An outline of steps in initial management
The presence of systolic–diastolic hypertension, or ISH, should be confirmed by several office measurements of blood pressure, preferably at more than a single visit, and in the supine as well as the erect posture. Ideally, a 24-hour recording of ambulatory blood pressure is done to exclude ‘white coat’ effect and to determine the circadian pattern of blood pressure increase. The status of pre-existing medical disorders will need assessment, particularly those that increase cardiovascular risk, such as diabetes mellitus, hyperlipidemia, and chronic renal failure.

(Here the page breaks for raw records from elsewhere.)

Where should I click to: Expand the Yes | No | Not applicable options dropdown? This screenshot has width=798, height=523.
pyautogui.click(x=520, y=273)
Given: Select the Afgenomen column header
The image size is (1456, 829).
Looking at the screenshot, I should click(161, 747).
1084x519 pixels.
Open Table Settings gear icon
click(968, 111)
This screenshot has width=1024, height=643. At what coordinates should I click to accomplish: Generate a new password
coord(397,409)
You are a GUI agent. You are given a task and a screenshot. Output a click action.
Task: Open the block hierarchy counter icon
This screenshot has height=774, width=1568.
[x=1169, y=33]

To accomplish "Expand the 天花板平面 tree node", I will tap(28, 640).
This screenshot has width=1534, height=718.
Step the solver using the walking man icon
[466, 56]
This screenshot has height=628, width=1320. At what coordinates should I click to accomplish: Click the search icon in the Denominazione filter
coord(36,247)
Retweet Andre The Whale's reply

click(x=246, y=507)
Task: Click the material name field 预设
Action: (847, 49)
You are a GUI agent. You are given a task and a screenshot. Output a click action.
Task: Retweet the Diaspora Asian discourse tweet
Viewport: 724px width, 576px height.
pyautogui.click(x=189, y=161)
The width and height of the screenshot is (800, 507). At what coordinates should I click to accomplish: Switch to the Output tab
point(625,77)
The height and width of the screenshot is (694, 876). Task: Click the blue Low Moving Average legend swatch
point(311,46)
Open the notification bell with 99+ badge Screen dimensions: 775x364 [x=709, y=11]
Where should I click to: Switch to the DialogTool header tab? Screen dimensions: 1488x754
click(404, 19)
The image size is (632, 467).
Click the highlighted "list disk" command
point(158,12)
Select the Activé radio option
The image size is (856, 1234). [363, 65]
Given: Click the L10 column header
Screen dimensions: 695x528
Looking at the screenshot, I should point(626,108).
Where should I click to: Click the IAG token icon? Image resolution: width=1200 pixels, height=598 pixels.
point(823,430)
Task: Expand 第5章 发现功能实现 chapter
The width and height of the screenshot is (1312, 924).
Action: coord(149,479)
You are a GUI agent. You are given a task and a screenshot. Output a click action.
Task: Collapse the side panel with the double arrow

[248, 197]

As part of the routine clinical examination of the patient, renal and endocrine causes of hypertension should be excluded. Investigation for sleep apnea may also be required. The tests recommended are included in Table 2. Plasma concentrations of electrolytes, uric acid, creatinine, renin, and aldosterone should be measured before starting drug therapy. Increased plasma creatinine concentration indicates renal impairment: further investigation may be needed to determine whether this finding is caused by renal artery constriction or outflow tract obstruction, both potentially remediable conditions. Hyperuricemia denotes a risk that gout may be precipitated if diuretic therapy is given. Hypokalemia and/or a raised renin–aldosterone ratio suggest primary aldosteronism, which can cause resistant hypertension; these findings would prompt a 24-hour collection of urine for determination of urinary aldosterone excretion rate, and further tests to detect a possible adrenal adenoma. Urinary catecholamines are measured if pheochromocytoma is to be excluded. Urinary microscopy and a renal ultrasound help in detection of underlying renal parenchymal disease or renal outflow obstruction. If an epigastric bruit is heard, or if there is disparity in renal size, computed tomography examination of the renal arteries may be required to exclude renal artery stenosis. If there is a history of daytime drowsiness or sleep disturbance, overnight oximetry should be done to exclude obstructive sleep apnea.